When Neil Clifford spoke to a roomful of footwear executives on the first morning of the summit, he opened with a bit of classic British understatement: “We are not the most interesting thing going on in London at the moment.”
Sure, Kate and William’s royal wedding the next day captured the world’s attention, but the business story behind Kurt Geiger has its own share of glam.
In the last four years, the company has doubled in size, recently cracking $300 million in sales, according to Clifford, its CEO. “We are now the second-biggest shoe company in the U.K., behind Clarks,” he said. “Our average ticket is almost $200.”

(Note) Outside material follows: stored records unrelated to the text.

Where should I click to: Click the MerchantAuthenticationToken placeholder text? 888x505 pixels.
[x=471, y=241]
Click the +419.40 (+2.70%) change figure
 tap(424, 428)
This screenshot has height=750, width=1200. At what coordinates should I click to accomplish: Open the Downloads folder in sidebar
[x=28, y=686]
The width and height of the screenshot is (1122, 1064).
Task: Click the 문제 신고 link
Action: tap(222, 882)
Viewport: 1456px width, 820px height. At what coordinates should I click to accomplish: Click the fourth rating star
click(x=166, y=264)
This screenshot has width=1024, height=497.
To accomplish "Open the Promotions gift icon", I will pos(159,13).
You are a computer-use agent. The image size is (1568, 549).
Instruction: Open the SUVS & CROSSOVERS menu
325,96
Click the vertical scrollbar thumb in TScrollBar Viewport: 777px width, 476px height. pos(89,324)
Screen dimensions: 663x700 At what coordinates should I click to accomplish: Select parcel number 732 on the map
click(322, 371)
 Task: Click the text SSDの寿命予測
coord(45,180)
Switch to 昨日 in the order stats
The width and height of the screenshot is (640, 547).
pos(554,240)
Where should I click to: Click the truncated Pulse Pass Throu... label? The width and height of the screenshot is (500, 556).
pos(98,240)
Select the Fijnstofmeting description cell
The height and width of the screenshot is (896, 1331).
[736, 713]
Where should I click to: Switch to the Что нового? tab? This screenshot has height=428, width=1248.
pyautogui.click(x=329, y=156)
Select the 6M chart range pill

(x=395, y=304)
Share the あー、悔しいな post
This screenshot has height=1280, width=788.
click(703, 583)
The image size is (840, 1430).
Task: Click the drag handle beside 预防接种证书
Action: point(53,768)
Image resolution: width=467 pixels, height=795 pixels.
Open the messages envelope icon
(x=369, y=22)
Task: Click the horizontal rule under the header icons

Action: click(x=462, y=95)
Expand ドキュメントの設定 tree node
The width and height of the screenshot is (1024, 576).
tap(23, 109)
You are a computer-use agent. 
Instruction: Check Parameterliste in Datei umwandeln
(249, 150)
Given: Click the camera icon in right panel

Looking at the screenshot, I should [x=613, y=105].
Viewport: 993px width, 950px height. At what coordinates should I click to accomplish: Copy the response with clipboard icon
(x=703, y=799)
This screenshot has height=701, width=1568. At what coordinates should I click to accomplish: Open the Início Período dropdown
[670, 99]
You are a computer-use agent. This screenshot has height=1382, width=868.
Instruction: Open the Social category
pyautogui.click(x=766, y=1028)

The company benefited from a combination of weakened currency, a major competitor going out of business and smart growth strategies.
“We have had five great years,” Clifford said. “We really didn’t have a recession in the U.K. As a result, we’ve had 22 quarters of growth.”
Fueling that was the Kurt Geiger e-commerce business, which is the firm’s most profitable store, according to Clifford. So far, the website has rung up $15 million in annual sales. But that number will rise even more as executives plan to take the site global in September. It is currently available only to residents of the U.K.
Also strengthening the firm is a healthy department store business — Harrods and Selfridges each bring in roughly $1.5 million a week in shoe sales — as well as an “embryonic” but rapidly expanding wholesale and franchise model.
“What we know is that great product travels extremely well,” he said. “The best sellers that are in Dubai, that are in Moscow, or in Istanbul are also the best sellers in Covent Garden and in Harrods. The world is becoming a smaller place, which is good news for us all.”
Along those lines, Clifford said the company is seeking to expand the reach of its Kurt Geiger stores.
“We have real confidence that a Kurt Geiger store could work in America,” he said.